*Exercise aim:*
In the listing below, find the line containing "Screen dimensions: 1488x812" and the line containing "Click the Salir logout icon". Repeat exactly those two lines and every line between them, nothing more.

*The records:*
*** Block opens ***
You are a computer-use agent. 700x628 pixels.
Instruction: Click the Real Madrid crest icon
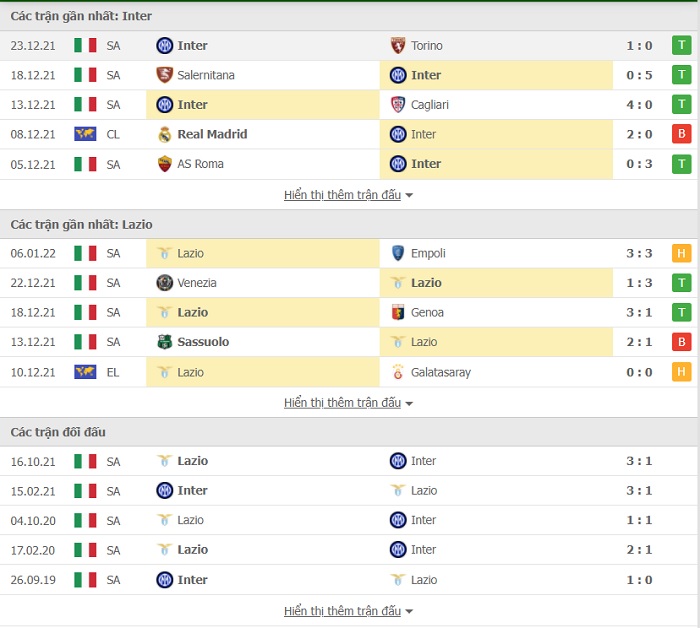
*** Block closes ***
*** Block opens ***
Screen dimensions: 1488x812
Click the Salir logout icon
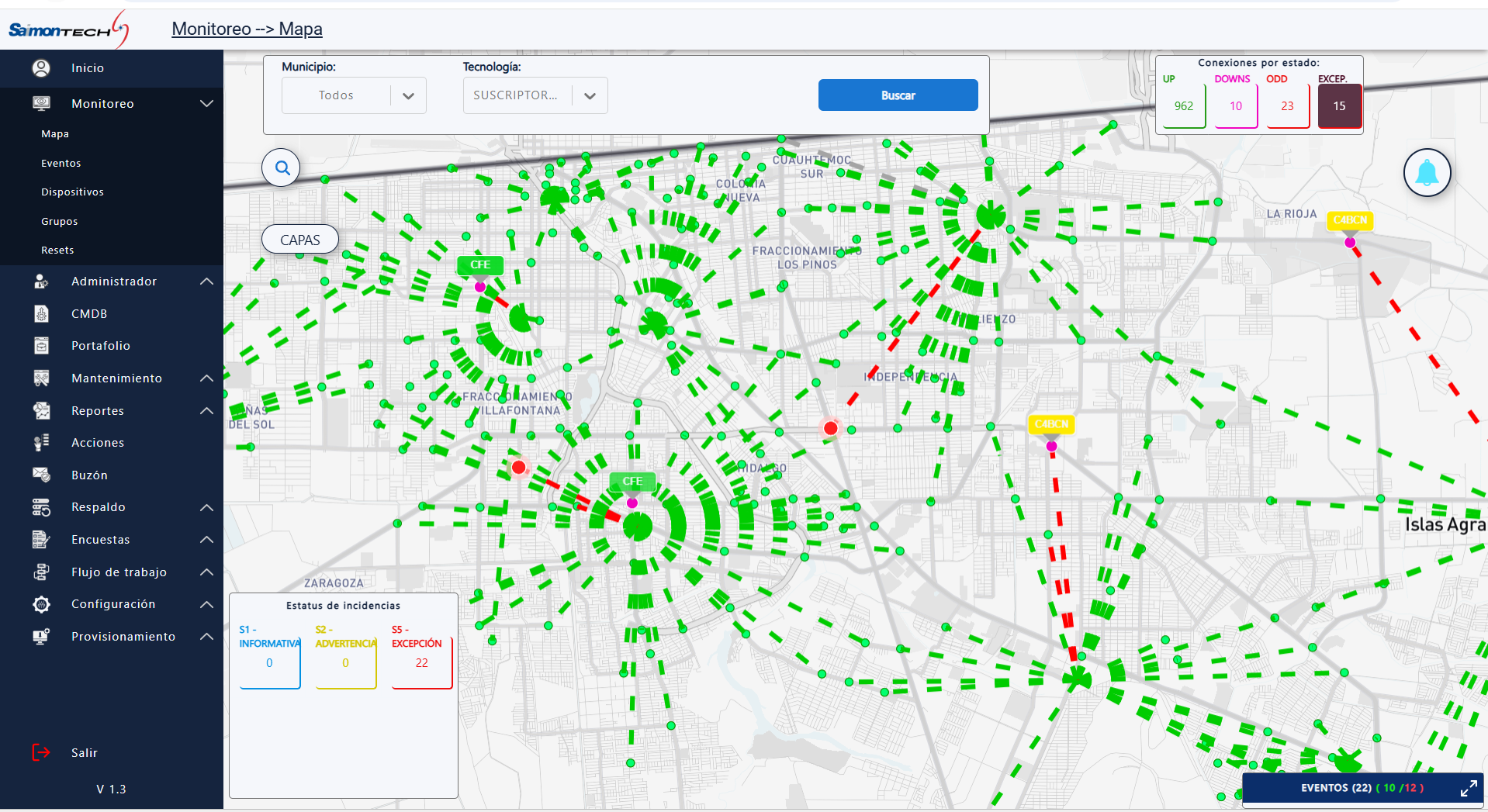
*** Block closes ***
*** Block opens ***
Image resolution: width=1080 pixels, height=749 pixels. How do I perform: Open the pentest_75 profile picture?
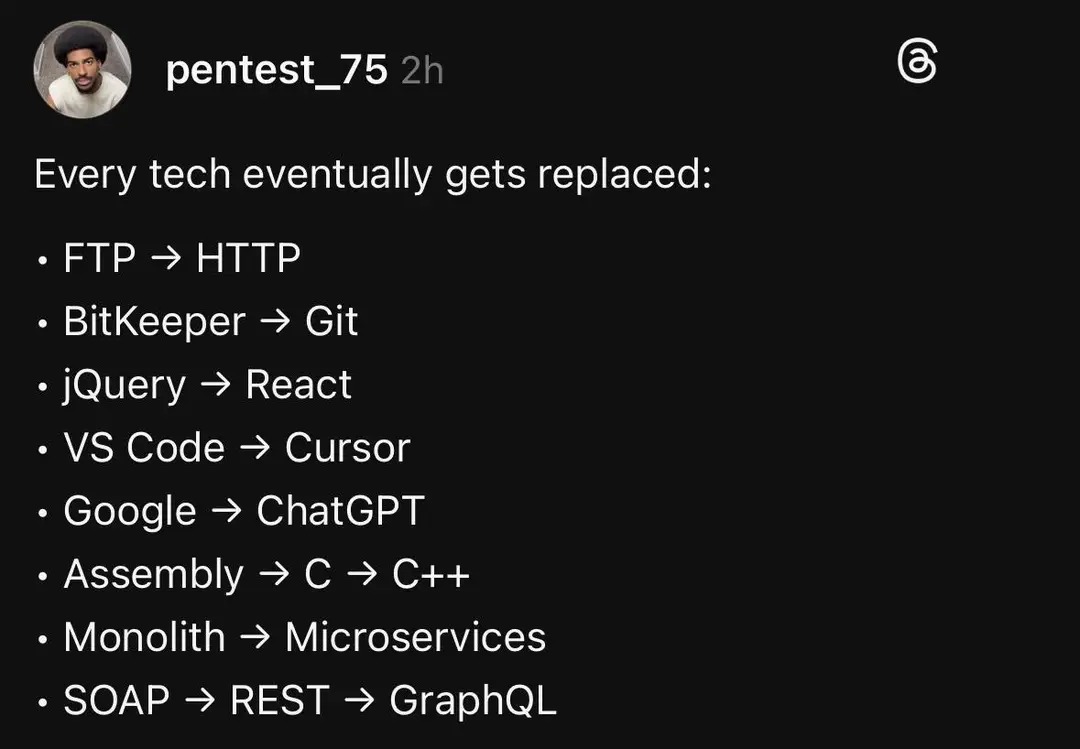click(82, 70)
*** Block closes ***
*Result of this task:*
Screen dimensions: 1488x812
Click the Salir logout icon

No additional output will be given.